Key points
- The base case scenario of ICG Enterprise Trust’s manager, ICG, is that most major developed economies will likely avoid recession in 2025, but policies are in flux and the outlook is especially uncertain.
- Brooks believes the US economy is likely to see the sharpest slowdown among major developed economies in 2025, with growth slowing to between 0%-0.5%. There is potential for a technical recession depending on what happens during and after US President Donald Trump’s 90-day pause on “reciprocal” tariffs, how the US Federal Reserve (Fed) decides to act on interest rates and if the US Treasury is willing to intervene to stabilise markets.
- Most European economies will continue to see positive growth in the 0.5%-2% range in 2025, in ICG’s view. Increased fiscal stimulus and European Central Bank (ECB) policy rate cuts will help to offset tariff disruption.
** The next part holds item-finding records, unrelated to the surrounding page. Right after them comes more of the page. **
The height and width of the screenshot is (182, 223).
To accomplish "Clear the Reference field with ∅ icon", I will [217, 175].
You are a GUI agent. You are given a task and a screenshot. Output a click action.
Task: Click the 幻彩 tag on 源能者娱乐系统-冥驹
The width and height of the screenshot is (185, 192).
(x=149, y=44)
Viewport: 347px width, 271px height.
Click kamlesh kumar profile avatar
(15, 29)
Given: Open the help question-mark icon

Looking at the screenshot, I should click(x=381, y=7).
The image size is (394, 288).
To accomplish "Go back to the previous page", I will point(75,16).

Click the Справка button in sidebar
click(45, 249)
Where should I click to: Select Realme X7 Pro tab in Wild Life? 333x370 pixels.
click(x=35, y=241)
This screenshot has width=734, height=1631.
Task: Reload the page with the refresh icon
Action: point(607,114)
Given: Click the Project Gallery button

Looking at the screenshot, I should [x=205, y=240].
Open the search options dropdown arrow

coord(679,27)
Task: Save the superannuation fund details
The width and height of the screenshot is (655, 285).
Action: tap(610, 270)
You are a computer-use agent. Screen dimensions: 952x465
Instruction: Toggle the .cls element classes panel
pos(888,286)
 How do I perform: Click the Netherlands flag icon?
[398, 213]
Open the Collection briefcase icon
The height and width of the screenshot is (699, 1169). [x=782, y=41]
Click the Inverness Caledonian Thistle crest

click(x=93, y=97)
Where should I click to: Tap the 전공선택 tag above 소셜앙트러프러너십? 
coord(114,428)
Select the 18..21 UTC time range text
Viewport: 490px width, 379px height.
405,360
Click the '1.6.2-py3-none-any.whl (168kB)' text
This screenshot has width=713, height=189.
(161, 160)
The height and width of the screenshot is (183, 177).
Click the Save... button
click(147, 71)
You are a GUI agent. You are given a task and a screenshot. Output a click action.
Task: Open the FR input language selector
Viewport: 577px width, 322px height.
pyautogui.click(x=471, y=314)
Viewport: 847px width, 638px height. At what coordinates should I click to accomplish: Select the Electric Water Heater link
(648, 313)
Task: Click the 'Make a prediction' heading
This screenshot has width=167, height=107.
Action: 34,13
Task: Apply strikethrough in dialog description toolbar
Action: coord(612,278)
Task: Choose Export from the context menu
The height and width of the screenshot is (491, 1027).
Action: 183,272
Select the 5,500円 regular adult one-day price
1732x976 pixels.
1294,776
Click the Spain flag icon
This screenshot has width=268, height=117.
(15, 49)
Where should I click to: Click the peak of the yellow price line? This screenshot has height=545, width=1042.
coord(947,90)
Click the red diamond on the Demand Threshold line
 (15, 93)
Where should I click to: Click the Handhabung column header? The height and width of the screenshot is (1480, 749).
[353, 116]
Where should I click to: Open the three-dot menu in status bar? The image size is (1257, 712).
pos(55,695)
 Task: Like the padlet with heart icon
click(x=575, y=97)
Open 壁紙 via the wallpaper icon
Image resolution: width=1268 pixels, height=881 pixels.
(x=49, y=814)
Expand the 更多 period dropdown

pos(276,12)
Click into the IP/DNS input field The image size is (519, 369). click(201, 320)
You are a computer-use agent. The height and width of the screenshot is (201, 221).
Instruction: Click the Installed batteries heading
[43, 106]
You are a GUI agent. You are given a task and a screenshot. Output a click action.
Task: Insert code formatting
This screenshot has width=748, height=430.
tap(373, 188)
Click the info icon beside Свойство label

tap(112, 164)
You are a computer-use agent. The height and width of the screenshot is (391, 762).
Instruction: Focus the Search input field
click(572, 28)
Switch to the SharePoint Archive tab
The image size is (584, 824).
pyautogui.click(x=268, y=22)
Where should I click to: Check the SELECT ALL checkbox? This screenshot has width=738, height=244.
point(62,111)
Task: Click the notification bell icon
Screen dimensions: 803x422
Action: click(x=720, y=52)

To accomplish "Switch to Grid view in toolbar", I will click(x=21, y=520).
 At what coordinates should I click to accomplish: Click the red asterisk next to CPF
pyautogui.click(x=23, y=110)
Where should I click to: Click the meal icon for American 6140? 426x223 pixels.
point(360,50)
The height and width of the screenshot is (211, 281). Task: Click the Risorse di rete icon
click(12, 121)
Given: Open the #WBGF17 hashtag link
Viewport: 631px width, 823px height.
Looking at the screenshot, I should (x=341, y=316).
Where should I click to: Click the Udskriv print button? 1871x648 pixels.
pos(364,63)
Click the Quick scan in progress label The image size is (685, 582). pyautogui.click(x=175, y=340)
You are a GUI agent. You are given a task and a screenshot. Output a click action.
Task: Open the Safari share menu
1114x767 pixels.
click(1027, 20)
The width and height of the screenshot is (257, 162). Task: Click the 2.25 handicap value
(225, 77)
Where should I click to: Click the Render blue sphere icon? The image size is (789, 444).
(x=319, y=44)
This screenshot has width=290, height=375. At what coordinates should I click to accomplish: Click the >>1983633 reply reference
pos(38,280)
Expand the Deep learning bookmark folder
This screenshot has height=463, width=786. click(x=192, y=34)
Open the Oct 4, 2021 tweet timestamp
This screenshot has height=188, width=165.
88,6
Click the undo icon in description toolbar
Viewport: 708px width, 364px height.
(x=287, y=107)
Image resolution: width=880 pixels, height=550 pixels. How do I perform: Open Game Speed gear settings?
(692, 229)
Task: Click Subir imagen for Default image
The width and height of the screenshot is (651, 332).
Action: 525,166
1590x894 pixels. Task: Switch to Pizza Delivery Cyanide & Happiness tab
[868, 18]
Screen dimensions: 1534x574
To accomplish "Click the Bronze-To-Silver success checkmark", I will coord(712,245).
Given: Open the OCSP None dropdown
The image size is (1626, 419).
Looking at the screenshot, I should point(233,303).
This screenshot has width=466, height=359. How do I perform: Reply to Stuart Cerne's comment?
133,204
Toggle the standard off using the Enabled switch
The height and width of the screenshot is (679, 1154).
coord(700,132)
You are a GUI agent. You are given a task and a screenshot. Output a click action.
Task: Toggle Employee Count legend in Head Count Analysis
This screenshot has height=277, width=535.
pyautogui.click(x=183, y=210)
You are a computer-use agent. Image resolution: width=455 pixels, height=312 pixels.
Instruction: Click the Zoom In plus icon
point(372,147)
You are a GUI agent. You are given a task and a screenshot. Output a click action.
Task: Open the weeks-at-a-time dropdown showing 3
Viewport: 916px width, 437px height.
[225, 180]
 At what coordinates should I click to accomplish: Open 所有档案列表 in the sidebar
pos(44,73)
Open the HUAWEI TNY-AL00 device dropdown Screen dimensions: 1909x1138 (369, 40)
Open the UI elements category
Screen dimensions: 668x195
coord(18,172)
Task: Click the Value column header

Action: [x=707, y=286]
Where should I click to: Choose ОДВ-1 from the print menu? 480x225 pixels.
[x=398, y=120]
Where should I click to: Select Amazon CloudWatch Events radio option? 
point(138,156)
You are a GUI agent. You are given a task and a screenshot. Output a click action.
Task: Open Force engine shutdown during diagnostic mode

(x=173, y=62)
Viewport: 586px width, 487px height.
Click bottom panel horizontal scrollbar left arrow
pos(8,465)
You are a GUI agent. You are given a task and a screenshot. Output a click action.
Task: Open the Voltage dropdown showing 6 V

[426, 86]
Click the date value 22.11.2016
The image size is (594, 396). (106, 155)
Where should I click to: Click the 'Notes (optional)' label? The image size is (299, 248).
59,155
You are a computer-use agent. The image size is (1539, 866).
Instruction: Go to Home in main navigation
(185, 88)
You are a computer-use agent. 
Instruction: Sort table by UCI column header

- Despite the likelihood of the UK seeing a relatively small negative impact from US tariffs, fiscal constraints and sticky inflation give policymakers less leeway to support growth than in Europe. While Nick Brooks thinks that UK growth in 2025 will remain positive, GDP growth in the 0.5%-1% range seems more likely.
- While the ECB has scope to cut rates another 50-100 basis points this year, the Fed and Bank of England (BoE) are constrained by sticky core inflation and – particularly in the US – heightened inflation expectations. Until inflation expectations are clearly under control, an extended rate cutting cycle seems unlikely. The BoE is facing a similar situation, says Brooks, but most lead indicators point to more rapid core inflation declines in the coming months, which should allow the BoE to push through more aggressive rate cuts in the coming months.
- The environment in which companies operate will likely become more difficult across all markets, but performance dispersion is likely to be high. While some businesses in manufacturing/industrial sub-sectors will be hit by the higher US tariffs (e.g. autos and auto related companies), ICG (and most of the private markets industry) tend to have limited exposure to these areas. The bulk of alternative asset manager investments are in less cyclical services related businesses that are well-insulated from the direct effects of the trade war.
It is too early to fully assess the secondary effects of a potential slowdown in the US economy, concludes Brooks. There is a prospect for sustained lower asset prices and higher policy uncertainty. ICG will be monitoring sentiment and purchasing manager indicators and company fundamentals in the coming months to gauge the potential magnitude of these secondary effects and their impact on the broader global economic outlook and business operating environment.